[Dataset records]
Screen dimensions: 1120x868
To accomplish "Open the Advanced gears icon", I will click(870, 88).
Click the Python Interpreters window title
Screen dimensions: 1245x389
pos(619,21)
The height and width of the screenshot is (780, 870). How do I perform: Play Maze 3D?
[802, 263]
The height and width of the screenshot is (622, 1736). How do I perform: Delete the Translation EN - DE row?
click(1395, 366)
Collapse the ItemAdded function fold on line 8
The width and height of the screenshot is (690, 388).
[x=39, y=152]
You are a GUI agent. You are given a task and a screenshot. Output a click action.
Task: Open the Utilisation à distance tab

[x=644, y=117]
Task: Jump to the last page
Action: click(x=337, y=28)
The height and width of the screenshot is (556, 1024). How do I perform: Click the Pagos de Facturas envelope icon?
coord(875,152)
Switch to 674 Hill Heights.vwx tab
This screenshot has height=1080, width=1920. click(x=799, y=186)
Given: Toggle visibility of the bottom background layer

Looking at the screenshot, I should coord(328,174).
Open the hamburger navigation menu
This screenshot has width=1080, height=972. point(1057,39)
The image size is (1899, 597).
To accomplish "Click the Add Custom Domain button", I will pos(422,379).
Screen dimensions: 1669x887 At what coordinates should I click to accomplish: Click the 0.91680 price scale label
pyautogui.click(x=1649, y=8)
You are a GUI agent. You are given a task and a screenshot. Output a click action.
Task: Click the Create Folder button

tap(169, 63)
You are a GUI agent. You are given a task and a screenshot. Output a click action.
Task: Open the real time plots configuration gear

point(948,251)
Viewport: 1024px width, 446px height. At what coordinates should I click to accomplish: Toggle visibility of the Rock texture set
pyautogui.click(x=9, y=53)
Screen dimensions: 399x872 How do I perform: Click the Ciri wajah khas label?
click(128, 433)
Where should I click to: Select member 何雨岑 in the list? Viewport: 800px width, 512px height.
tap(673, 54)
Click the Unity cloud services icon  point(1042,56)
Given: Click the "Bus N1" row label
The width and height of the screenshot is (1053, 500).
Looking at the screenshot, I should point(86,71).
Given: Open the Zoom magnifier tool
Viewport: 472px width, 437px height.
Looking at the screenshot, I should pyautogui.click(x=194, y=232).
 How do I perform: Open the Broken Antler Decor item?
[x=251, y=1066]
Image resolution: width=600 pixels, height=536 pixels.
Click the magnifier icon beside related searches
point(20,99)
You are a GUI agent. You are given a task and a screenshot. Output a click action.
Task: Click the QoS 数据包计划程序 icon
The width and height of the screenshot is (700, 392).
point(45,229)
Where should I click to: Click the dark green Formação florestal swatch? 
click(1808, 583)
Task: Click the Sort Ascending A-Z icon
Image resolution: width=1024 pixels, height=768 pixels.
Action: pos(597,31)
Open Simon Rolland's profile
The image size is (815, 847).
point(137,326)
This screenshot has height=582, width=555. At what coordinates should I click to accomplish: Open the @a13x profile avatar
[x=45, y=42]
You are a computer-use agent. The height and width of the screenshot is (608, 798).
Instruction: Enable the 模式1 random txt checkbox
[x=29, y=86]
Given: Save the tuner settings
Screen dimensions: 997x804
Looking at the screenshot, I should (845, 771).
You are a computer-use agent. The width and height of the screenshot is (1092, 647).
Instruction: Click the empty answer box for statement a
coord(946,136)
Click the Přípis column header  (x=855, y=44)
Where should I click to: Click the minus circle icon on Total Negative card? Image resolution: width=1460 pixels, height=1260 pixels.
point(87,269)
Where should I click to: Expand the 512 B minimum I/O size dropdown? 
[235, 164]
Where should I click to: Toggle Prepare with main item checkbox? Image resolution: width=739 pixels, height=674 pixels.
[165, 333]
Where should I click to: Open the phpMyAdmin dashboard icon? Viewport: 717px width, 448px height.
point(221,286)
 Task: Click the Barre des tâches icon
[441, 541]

Aim of the task
Please set down the stretch of rows from the line that contains "Where should I click to: Select" through the line that contains "should pyautogui.click(x=194, y=232).", copying each line exactly.

Result below
Where should I click to: Select member 何雨岑 in the list? Viewport: 800px width, 512px height.
tap(673, 54)
Click the Unity cloud services icon  point(1042,56)
Given: Click the "Bus N1" row label
The width and height of the screenshot is (1053, 500).
Looking at the screenshot, I should point(86,71).
Given: Open the Zoom magnifier tool
Viewport: 472px width, 437px height.
Looking at the screenshot, I should pyautogui.click(x=194, y=232).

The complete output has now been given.